Bending analysis of functionally graded curved beams with different properties in tension and compression

In this study, we obtained analytical solutions for functionally graded curved beams with different properties in tension and compression, in which the moduli of elasticity in tension and compression are assumed as two different exponential functions. First, by determining the unknown neutral layer, we established a simplified mechanical model concerning tension and compression subzone and derived the one-dimensional solution (i.e., the solution in the scope of mechanics of materials). Given that the one-dimensional solution is a relatively simplified one, thus a comprehensive understanding of this problem is still needed. For this purpose, we established the consistency equation expressed in terms of stress function under two-dimensional theory of elasticity. Combining boundary conditions of inner and outer edges with continuity conditions of the neutral layer, we applied power series method for the solution of stress components under pure bending.

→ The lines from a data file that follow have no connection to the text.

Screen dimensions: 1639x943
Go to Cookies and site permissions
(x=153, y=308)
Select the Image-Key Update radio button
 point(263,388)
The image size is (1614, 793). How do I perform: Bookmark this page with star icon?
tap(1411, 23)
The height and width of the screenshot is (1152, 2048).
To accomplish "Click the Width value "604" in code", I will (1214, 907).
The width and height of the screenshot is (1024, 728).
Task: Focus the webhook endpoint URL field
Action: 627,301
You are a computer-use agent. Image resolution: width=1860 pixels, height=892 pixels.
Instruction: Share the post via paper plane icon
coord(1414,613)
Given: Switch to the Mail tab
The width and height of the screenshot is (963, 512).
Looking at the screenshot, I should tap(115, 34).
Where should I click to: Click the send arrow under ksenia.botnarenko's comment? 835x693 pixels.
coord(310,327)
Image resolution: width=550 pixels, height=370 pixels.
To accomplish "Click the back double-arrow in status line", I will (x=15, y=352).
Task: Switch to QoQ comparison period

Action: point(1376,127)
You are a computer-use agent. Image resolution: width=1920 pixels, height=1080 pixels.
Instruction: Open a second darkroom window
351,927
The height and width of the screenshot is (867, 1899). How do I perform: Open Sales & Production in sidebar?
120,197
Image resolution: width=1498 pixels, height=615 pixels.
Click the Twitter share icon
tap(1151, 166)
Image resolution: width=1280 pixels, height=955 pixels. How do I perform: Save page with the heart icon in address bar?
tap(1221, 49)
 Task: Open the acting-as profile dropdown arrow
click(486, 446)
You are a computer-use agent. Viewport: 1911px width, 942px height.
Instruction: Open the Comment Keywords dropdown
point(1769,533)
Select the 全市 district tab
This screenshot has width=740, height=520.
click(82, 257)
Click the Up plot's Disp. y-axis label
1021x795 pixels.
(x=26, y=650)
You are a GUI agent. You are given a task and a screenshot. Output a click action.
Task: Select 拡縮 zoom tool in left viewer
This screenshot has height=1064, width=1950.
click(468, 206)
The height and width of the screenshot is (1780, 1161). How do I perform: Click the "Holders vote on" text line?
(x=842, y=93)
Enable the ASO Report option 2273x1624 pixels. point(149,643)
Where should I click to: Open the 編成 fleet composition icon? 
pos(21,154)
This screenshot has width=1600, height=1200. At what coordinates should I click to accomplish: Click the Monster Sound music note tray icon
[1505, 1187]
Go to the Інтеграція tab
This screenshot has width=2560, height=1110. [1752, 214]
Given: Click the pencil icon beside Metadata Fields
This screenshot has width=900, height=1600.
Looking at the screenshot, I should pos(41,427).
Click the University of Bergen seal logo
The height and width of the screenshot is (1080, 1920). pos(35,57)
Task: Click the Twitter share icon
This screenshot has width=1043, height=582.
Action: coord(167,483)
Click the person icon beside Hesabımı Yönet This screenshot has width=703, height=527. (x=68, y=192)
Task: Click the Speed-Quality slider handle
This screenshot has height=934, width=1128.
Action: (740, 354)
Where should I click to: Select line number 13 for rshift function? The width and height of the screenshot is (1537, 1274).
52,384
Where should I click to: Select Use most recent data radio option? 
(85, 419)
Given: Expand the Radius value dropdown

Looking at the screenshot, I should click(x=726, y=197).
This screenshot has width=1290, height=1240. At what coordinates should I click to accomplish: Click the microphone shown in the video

The variations of radial and circumferential stresses in different cases of bimodular functionally graded parameters are comprehensively analyzed with numerical examples. Results indicate that the position of the neutral layer is generally related to the elastic modulus and the functionally graded coefficients of the materials. Moreover, the maximum tensile or compressive bending stress may not take place at the outer or inner edges of the curved beam but inside the beam, which should be given more attention in the analysis and design of functionally graded curved beams with different properties in tension and compression.